O evento ocorrerá no Dia Mundial do Meio Ambiente e tratará do plano – que é um dos instrumentos de planejamento e gestão que o município. Elaborado em parceria com a Universidade de Mogi das Cruzes (UMC), o documento foi apresentado em novembro de 2019 e ficou em consulta pública até fevereiro de 2020. Após as contribuições, será apresentado o relatório final com as propostas de gestão sustentável da Mata Atlântica no município.

Instituído pelo artigo 38 da Lei da Mata Atlântica (11.428/06), o plano é um instrumento legal que direciona a ação dos municípios na conservação e recuperação da vegetação nativa da Mata Atlântica. A apresentação ocorreu durante uma reunião ordinária do Conselho Mogiano de Meio Ambiente e Desenvolvimento Sustentável (Comoma). O secretário municipal do Verde e Meio Ambiente, Daniel Teixeira de Lima, resumiu a importância do trabalho: “É um diagnóstico muito amplo e bem elaborado, que nos auxilia a desenvolver ações voltadas para a preservação e a recuperação de áreas, além de medidas como a arborização de Mogi das Cruzes”, disse.

O estudo desenvolveu um Mapa de Calor em Mogi das Cruzes, segundo a cobertura arbórea da cidade.
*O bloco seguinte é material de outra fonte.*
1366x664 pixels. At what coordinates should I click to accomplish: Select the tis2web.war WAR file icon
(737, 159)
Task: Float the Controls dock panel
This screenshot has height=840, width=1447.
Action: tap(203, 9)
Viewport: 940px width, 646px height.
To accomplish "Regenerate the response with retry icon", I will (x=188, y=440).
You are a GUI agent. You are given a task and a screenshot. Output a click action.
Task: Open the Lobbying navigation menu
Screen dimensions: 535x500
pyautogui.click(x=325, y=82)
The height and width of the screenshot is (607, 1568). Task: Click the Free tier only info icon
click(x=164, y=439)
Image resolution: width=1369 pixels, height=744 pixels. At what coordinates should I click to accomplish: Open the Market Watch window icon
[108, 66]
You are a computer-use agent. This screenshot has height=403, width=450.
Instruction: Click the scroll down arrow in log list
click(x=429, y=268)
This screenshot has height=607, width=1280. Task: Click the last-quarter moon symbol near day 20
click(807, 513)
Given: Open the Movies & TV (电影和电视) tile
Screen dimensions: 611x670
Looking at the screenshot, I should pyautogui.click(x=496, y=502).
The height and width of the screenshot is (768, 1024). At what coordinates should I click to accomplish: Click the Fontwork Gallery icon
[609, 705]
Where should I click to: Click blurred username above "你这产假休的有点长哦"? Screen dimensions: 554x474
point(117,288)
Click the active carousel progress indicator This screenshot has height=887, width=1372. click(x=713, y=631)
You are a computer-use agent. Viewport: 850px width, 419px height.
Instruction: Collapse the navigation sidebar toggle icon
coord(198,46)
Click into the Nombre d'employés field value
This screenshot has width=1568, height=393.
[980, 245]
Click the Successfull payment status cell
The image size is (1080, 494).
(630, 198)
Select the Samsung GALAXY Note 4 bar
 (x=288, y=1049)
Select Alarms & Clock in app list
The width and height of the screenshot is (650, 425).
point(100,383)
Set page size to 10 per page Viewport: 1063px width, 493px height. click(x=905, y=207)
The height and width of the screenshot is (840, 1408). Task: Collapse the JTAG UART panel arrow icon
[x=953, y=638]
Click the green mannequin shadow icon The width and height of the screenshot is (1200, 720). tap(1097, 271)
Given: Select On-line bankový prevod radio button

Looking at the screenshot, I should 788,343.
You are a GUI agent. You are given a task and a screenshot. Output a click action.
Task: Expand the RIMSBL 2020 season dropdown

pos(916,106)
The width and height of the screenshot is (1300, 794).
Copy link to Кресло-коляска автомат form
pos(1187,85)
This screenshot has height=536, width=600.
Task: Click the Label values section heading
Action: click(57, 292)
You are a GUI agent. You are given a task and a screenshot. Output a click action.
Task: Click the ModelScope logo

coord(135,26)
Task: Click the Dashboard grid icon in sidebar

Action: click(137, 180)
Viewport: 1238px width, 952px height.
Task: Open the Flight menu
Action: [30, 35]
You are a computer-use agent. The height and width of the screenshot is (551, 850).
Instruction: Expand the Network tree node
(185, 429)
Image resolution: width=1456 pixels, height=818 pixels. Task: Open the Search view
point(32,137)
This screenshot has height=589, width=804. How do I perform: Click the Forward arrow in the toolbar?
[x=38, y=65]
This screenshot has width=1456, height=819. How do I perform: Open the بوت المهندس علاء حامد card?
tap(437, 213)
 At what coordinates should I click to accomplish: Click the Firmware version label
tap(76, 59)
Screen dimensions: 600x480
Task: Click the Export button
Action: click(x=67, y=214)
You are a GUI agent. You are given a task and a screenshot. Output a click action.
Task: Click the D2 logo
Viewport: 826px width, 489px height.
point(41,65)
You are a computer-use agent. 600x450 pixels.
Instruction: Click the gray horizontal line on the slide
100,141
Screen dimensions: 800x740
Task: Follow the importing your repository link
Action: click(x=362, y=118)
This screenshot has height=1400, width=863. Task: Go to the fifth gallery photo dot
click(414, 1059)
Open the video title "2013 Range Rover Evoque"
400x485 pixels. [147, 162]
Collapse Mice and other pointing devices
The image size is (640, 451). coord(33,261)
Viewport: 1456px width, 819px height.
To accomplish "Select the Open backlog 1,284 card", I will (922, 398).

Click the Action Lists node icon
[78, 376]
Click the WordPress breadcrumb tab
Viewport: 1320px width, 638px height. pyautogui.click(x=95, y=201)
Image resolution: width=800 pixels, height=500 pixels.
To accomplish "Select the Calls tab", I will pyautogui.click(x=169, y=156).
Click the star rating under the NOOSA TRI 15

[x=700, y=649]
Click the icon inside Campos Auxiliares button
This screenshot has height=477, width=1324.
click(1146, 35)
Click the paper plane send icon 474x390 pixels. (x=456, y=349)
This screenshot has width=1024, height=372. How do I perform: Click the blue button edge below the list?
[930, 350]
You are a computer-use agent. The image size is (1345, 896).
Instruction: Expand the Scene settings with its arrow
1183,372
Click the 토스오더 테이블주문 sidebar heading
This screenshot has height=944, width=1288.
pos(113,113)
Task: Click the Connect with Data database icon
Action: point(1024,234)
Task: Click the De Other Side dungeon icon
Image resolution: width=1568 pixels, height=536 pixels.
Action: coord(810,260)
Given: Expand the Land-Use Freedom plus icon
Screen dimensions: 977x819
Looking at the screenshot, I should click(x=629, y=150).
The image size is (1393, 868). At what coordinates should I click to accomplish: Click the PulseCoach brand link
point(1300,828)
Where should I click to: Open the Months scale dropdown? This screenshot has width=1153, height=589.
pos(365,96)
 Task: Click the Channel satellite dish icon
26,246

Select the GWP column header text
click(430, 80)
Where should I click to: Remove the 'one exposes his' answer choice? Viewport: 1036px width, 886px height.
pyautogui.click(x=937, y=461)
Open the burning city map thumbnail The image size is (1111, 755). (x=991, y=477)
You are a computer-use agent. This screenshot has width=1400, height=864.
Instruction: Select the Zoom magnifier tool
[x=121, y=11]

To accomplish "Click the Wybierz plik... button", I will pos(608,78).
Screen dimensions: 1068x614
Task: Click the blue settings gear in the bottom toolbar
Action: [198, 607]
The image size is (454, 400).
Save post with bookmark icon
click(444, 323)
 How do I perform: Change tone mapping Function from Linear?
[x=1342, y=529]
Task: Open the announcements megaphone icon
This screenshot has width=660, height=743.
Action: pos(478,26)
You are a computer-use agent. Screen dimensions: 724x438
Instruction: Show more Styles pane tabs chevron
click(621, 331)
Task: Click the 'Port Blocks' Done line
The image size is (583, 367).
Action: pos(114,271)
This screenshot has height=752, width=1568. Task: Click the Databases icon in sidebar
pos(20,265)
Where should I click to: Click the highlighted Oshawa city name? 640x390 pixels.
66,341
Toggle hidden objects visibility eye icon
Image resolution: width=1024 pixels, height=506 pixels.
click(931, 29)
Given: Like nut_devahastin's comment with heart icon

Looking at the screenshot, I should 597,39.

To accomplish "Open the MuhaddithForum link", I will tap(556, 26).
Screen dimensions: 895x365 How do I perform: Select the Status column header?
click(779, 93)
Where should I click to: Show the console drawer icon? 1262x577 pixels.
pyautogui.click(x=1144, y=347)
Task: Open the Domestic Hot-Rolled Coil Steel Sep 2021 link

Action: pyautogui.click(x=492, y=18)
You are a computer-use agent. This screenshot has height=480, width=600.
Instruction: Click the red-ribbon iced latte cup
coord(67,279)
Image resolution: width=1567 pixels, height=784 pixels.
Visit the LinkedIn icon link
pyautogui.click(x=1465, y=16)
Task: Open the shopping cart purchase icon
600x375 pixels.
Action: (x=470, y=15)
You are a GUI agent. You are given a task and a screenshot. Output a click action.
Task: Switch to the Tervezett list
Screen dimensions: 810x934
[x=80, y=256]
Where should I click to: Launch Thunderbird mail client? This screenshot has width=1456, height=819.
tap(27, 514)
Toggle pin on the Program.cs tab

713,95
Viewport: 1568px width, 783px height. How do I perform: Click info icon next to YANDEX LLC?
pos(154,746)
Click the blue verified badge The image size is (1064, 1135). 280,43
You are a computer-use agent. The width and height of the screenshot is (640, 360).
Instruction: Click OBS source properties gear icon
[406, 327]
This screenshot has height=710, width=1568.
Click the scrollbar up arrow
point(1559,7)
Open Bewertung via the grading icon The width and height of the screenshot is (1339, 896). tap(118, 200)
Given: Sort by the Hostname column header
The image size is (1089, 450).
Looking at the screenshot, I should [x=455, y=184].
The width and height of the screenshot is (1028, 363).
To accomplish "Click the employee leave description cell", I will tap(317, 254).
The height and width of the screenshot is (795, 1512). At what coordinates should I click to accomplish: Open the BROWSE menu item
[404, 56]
Regiões com mais árvores possuem temperaturas menores, enquanto áreas com menos árvores são mais quentes. A temperatura pode variar em até 14 graus, de acordo com a realidade. As informações já têm auxiliado a Prefeitura a realizar ações de plantio de árvores, priorizando as regiões com menor cobertura verde. “O Parque da Cidade, por exemplo, já aparece como um ponto verde (mais frio) na mancha urbana da cidade. Isso é resultado da arborização na região”, explicou, lembrando que o parque chega a ter 6 graus a menos do que seu entorno.

Ainda segundo o secretário, Mogi das Cruzes tem 52 mil árvores mapeadas em sua área urbana (com exceção da Serra do Itapeti e de outras áreas preservadas). A meta da atual gestão (2017-2020) é plantar 50 mil novas árvores, entre ações do poder público e da iniciativa privada.

O diretor da Secretaria do Verde e Meio Ambiente, André Miragaia, ressalta a importância do plano como proposta de planejamento urbano: “Os estudos do plano já serviram de base para a inclusão da proposta do Corredor Ecológico no Plano Diretor de Mogi, acredito que seja a primeira vez que um município insere no seu Plano Diretor uma proposta tão avançada de proteção ambiental”, destacou.